Ref:
- https://docs.aws.amazon.com/eks/latest/userguide/getting-started-console.html
- https://docs.aws.amazon.com/eks/latest/userguide/create-cluster.html
- https://docs.aws.amazon.com/eks/latest/userguide/autoscaling.html
- https://www.youtube.com/watch?v=lMb6wzy0PPA&t=1s
Create EKS Cluster
-
Create an Amazon VPC with public and private subnets that meets Amazon EKS requirements
- Create VPC - my-eks, range 192.168.0.0/16
- Create subnet - my-eks-sn-01 (ap-south-1a) (192.168.1.0/24) & my-eks-sn-02 (ap-south-1b) (192.168.2.0/24) & enable auto-assign Public IP
- Subnets must have tag “kubernetes.io/cluster/CLUSTER_NAME” = “shared” to associate with EKS Node Groups later.
- Associate two subnets to defautl route table
- Create IGW, under VPC my-eks
- Edit default route table, 0.0.0.0/0 -> IGW
-
Create a cluster IAM role and attach the required Amazon EKS IAM managed policy to it.
-
Create Role : my-eks-cluster-role
-
Trusted entity type : “Service”: “eks.amazonaws.com”
-
{
"Version": "2012-10-17",
"Statement": [
{
"Effect": "Allow",
"Principal": {
"Service": "eks.amazonaws.com"
},
"Action": "sts:AssumeRole"
}
]
}
- Attach AWS Managed - EKS Cluster Policy “AmazonEKSClusterPolicy” to role “my-eks-cluster-role” (Policy ARN: arn:aws:iam::aws:policy/AmazonEKSClusterPolicy)
["AmazonEKSClusterPolicy"]
- Create Cluter
- Name: my-eks-cluster
- give kubernetes version (1.22 - default)
- add cluster service role (my-eks-cluster-role)
- select networking (choose VPC - my-eks-vpc, subnets (ap-south-1a)/(ap-south-1b), security group, optional, give service ip range)
- Cluster endpoint access - public
- Networking add-ons
- Amazon VPC CNI (enable pod networking within your cluster) - v1.10.1-eksbuild.1
- CoreDNS (v1.8.7-eksbuild.1)
- kube-proxy (v1.22.6-eksbuild.1)
Configure to communicate with cluster
- Have ‘kubectl’ installed.
- Create or update a kubeconfig file for the cluster.
aws eks update-kubeconfig --region region-code --name my-cluster
(OR)
aws eks update-kubeconfig --name $(terraform output -raw eks-cluster-name) --region $(terraform output -raw cluster-region)
- Test configuration
kubectl get svc
NAME TYPE CLUSTER-IP EXTERNAL-IP PORT(S) AGE
kubernetes ClusterIP 10.100.0.1 <none> 443/TCP 66m
Create Nodes
- Create a node IAM role and attach the required Amazon EKS IAM managed policies to it.

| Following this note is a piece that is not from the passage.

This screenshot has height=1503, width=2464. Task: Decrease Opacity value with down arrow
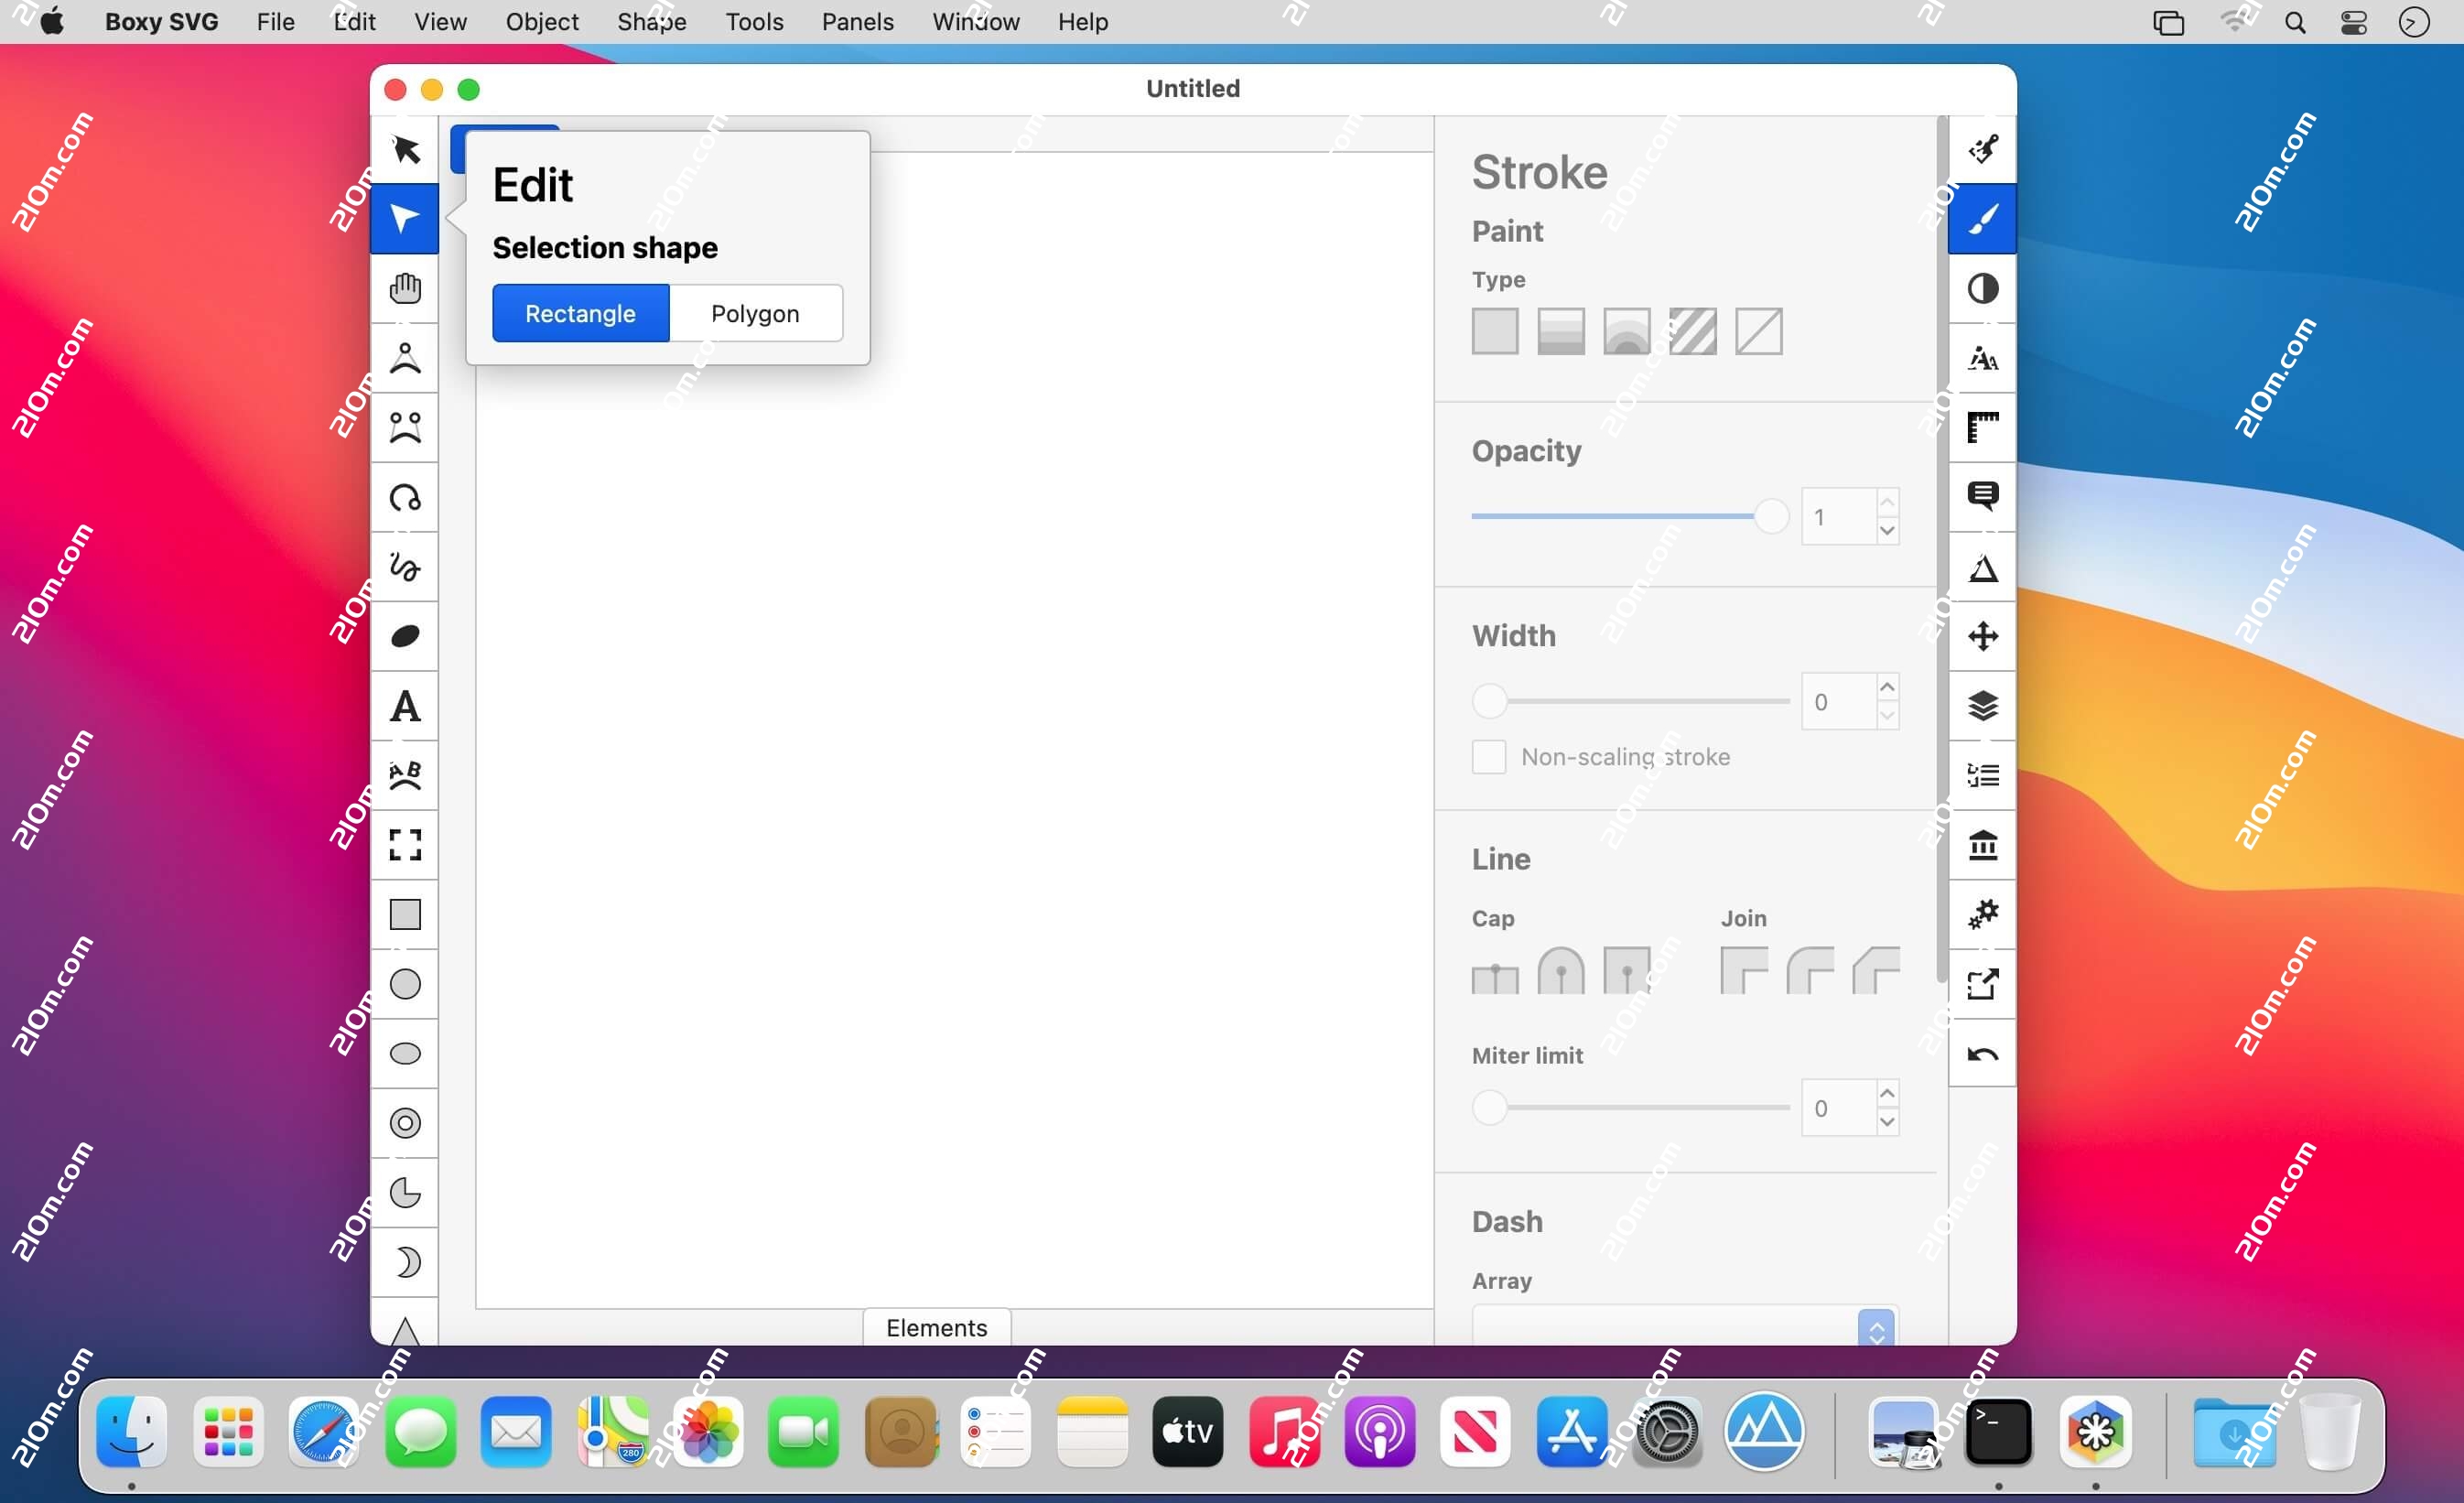pyautogui.click(x=1887, y=531)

- Create Role : my-eks-node-role
- Trusted entity type : “Service”: “ec2.amazonaws.com”
{
"Version": "2012-10-17",
"Statement": [
{
"Effect": "Allow",
"Principal": {
"Service": "ec2.amazonaws.com"
},
"Action": "sts:AssumeRole"
}
]
}
- Create a custom policy “AmazonEKSClusterAutoscalerPolicy” for auto scaling ability of node role.
{
"Version": "2012-10-17",
"Statement": [
{
"Sid": "VisualEditor1",
"Effect": "Allow",
"Action": [
"autoscaling:SetDesiredCapacity",
"autoscaling:TerminateInstanceInAutoScalingGroup",
"autoscaling:DescribeAutoScalingInstances",
"autoscaling:DescribeAutoScalingGroups",
"ec2:DescribeLaunchTemplateVersions",
"autoscaling:DescribeTags",
"autoscaling:DescribeLaunchConfigurations"
],
"Resource": "*"
}
]
}
- Attach below AWS managed policies to the node IAM role (my-eks-node-role) and the custom policy created above.

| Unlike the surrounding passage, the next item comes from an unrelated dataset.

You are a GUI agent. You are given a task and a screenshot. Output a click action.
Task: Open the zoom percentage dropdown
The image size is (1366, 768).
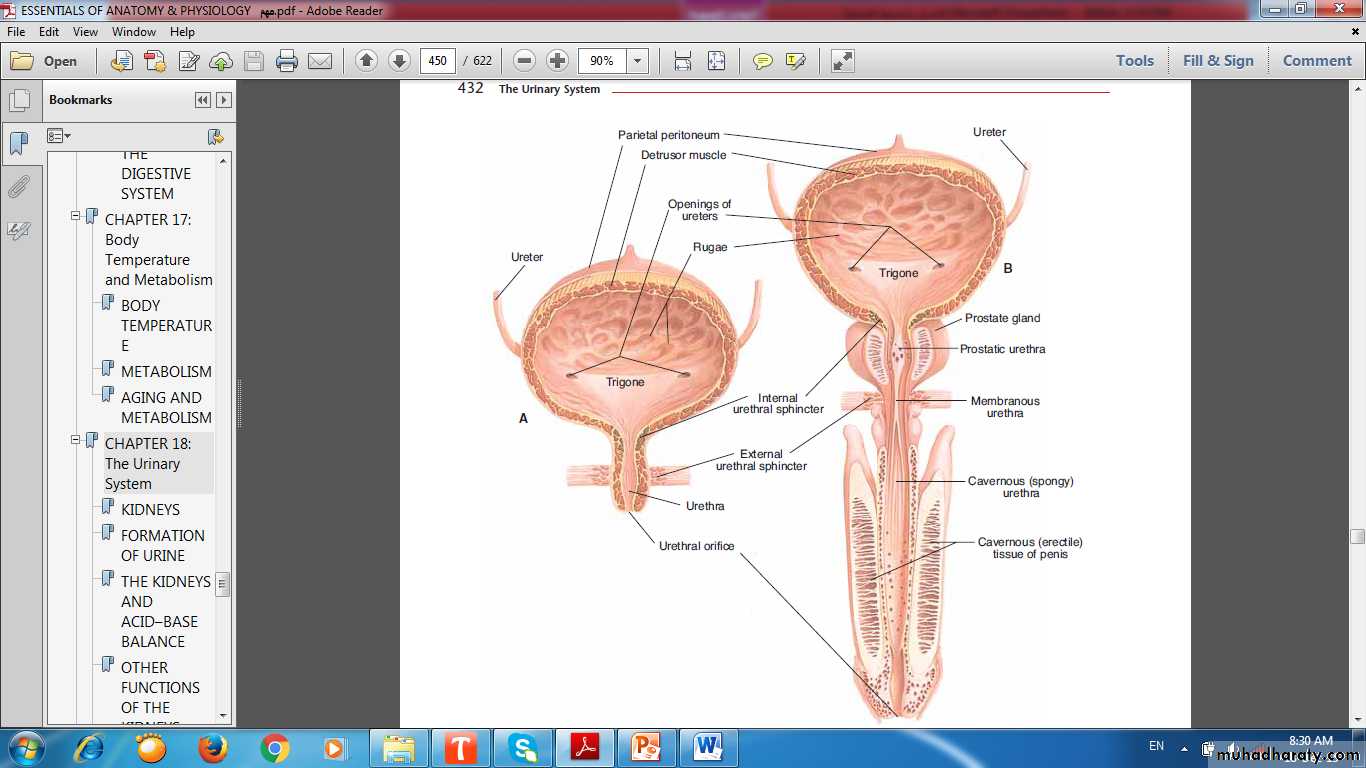637,61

- Adding custom policy “AmazonEKSClusterAutoscalerPolicy” to node role, is deviated from the current recommendation to assign it to Web identity (OpenID Connect provider URL) as per recent AWS documentation, https://docs.aws.amazon.com/eks/latest/userguide/autoscaling.html fromt the previous one.
[ AmazonEKSWorkerNodePolicy , AmazonEC2ContainerRegistryReadOnly , AmazonEKS_CNI_Policy, AmazonEKSClusterAutoscalerPolicy ]
- Create Node Group
- Name: my-eks-ng-dev
- attach node IAM role: my-eks-node-role
- Optional : node group can have K8S taints (nodes created under this NG will have mentioned taint)

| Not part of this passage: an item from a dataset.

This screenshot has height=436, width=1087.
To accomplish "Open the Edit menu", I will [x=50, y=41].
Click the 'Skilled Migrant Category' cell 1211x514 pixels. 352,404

- Node Group Compute Configuration:
- AMI Name: Amazon Linux 2 (AL2_x86_64) EKS-optimized Amazon Machine Image for nodes.
- Capacity type: On-Demand / Spot
- Instance types: t3.medium (2 vCPUs, 4 GiB Memory)
- Disk size: 20 GB
- Node Group scaling configuration:
- Desired State / Minimum State / Maximum State -2
- Node group update configuration - 1 (Set the maximum number or percentage of unavailable nodes to be tolerated during the node group version update)
- Node group network configuration:
- Subnets: Created in the EKS VPC
- enable SSH access to nodes (provide ssh key pair, allow ssh remote access from security group (have it creted already with allowed source ips))
Deploy Cluster Autoscaler
Ref: https://docs.aws.amazon.com/eks/latest/userguide/autoscaling.html
- Download Cluster Autoscaler YAML file.
curl -o cluster-autoscaler-autodiscover.yaml https://raw.githubusercontent.com/kubernetes/autoscaler/master/cluster-autoscaler/cloudprovider/aws/examples/cluster-autoscaler-autodiscover.yaml
- Update the downnloaded yaml file as below,
- Add Annotations, under spec.template.metadata.annootations “cluster-autoscaler.kubernetes.io/safe-to-evict: ‘false’”
spec:
replicas: 1
selector:
matchLabels:
app: cluster-autoscaler
template:
metadata:
labels:
app: cluster-autoscaler
annotations:
prometheus.io/scrape: 'true'
prometheus.io/port: '8085'
cluster-autoscaler.kubernetes.io/safe-to-evict: 'false'
-
Update the cluster-autoscaler container command to add the following options and CLUSTER_NAME
- –balance-similar-node-groups
- –skip-nodes-with-system-pods=false
- –node-group-auto-discovery=asg:tag=k8s.io/cluster-autoscaler/enabled,k8s.io/cluster-autoscaler/my-eks-cluster
-
Open the Cluster Autoscaler release page from GitHub in a web browser and find the latest Cluster Autoscaler version that matches the Kubernetes major and minor version of your cluster. For example, if the Kubernetes version of your cluster is 1.23, find the latest Cluster Autoscaler release that begins with 1.23. Record the semantic version number (1.23.n) for that release to use in the next step.
-
Set the Cluster Autoscaler image tag to the version that you obtained in the previous step.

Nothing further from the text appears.